#### EXERCISE INPUT:

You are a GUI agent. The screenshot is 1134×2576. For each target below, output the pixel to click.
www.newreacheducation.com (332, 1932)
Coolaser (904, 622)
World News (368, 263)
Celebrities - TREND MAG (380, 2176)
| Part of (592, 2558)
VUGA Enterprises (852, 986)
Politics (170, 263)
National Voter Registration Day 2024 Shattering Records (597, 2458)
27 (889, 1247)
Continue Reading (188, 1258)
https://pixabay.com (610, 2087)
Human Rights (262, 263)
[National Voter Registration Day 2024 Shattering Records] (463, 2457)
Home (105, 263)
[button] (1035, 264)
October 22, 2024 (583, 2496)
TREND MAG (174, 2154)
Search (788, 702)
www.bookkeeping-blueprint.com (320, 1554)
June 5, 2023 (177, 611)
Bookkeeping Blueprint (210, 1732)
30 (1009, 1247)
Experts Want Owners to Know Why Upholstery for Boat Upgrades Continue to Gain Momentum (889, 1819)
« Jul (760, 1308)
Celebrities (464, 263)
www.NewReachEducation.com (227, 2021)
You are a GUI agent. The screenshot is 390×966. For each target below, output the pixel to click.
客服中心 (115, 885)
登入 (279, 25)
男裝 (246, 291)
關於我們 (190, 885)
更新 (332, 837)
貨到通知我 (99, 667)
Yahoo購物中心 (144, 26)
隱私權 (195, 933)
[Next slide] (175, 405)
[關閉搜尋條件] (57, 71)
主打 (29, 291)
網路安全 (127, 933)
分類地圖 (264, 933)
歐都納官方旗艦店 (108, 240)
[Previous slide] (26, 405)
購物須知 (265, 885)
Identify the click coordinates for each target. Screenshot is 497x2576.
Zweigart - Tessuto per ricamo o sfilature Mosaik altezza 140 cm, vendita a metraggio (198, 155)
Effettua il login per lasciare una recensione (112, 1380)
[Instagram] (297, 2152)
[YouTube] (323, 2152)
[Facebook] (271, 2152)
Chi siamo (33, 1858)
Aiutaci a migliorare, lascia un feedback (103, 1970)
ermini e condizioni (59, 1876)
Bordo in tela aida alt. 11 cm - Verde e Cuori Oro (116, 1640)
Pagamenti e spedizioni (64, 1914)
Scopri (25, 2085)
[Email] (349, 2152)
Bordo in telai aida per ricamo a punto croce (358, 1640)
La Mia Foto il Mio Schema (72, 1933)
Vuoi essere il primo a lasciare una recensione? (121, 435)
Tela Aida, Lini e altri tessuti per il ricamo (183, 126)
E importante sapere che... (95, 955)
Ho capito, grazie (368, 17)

#### TASK DETAILS:
Your answer should be the lines of the listing above between the line holding "更新 (332, 837)" and the line holding "[Email] (349, 2152)", inclusive, restated word for word and alone.

#### RESULT FOR THIS EXERCISE:
更新 (332, 837)
貨到通知我 (99, 667)
Yahoo購物中心 (144, 26)
隱私權 (195, 933)
[Next slide] (175, 405)
[關閉搜尋條件] (57, 71)
主打 (29, 291)
網路安全 (127, 933)
分類地圖 (264, 933)
歐都納官方旗艦店 (108, 240)
[Previous slide] (26, 405)
購物須知 (265, 885)
Identify the click coordinates for each target. Screenshot is 497x2576.
Zweigart - Tessuto per ricamo o sfilature Mosaik altezza 140 cm, vendita a metraggio (198, 155)
Effettua il login per lasciare una recensione (112, 1380)
[Instagram] (297, 2152)
[YouTube] (323, 2152)
[Facebook] (271, 2152)
Chi siamo (33, 1858)
Aiutaci a migliorare, lascia un feedback (103, 1970)
ermini e condizioni (59, 1876)
Bordo in tela aida alt. 11 cm - Verde e Cuori Oro (116, 1640)
Pagamenti e spedizioni (64, 1914)
Scopri (25, 2085)
[Email] (349, 2152)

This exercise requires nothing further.